結局、何故騙す真似事なんてやったのか分からずじまいだ。

「ははは……私、そんな事される記憶もないし、おまけにローさんとも会った事もないのに騙してくるとか」

シャチもグルで、ローもグルで。
もう誰を信じればいいのか、何を疑えばいいのか分からなくなる。
おまけのおまけに、馬鹿みたいにローとキスも済ませてしまった。
大切な好意すらまやかしだったのだ。
ローが好意を寄せるフリをして、リーシャが彼を好きになるかをきっと二人で賭けていたのかもしれない。
ゲスい思考にあり得る可能性へ反吐が出そうだ。
もう二度と二人には会わない、と心に決める。
メアドも住所も電話番号も全て変えてやる、と立ち上がった。
その際に、カーペットに一つ、ポタリとシミが出来る。

「は、私、何で泣くの……泣く必要なんてないのに……騙されてたんじゃない、私が騙してやっただけだもん……悲しくなんてないっ」

ゴシゴシと目元を服で拭いてリビングに向かおうとすると、部屋のインターホンが鳴り、こんな時に誰だろうと訪問者の顔をモニターで確認する。
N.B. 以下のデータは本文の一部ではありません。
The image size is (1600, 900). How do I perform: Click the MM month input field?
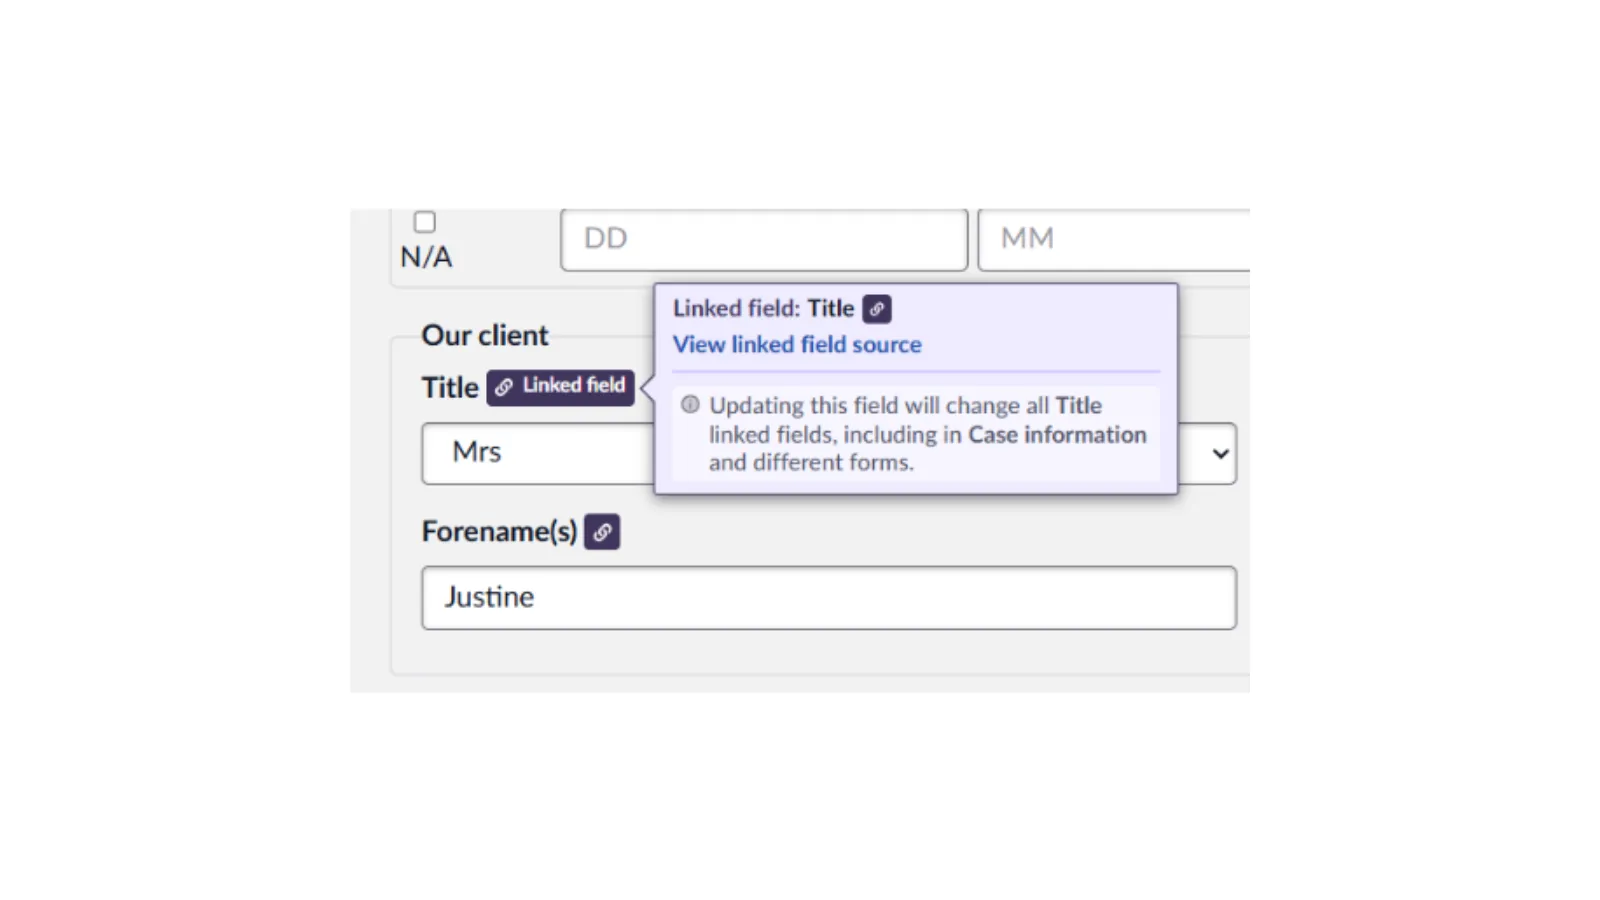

「っ!何しに、来たんですか?“トラファルガー″さん」

『俺の話しを聞いて欲しい』

「何故私が貴方の話しを聞かなくちゃいけないの?…………帰って」

そう言い捨てモニターを切る。
腸が煮え繰り返す感覚に足音荒く顔を洗いに洗面所へ向かう。
幸いにも腫れてはいなくて、少し赤くなってしまっているだけ。
冷たい水で顔を洗うとベッドへ向かい、もう何も考えたくなくて目を閉じた。








眠りから覚めると時計をチラリと見やる。
眠ってからまだ三時間しか経過していない事に寝返りを打つが眠れない。
仕方がないと起き上がり、身支度を済ませてバッグを肩に掛ける。

(こういう時はお酒に限る)

コンビニにでも買いに行こうと思い、玄関へ向かい靴を履くと扉の鍵を開けて外へ出る。

「…………!?」

いつもの風景がある外に目を向けたとき、視界の下の隅に黒くて丸いものが居た。
恐る恐る見ているとその黒い何かは、

「やっと出てきたな」

「なっ、ローさん……?何でここに、いつから……」

人影だったそれはロー本人だった。
いつからここに居たのだろうと思ったが、そんな事は関係ないとそっぽを向く。

「帰って、二度と私の前に現れないで」

ドラマでしか聞いた事のない言葉をまさか自分が言う日が来るなんて思いもしなかった。
突き放す言葉を述べて階段のある場所へ向かおうとすれば、腕を掴まれグッと引っ張られる。
文句を言おうとする前に相手の胸板へ顔がぶつかり息を呑む。

「聞いてくれ、頼む……頼むリーシャ……」

切ない声に、憎らしい相手なのに、リーシャの胸は焦げるような痛みを感じた。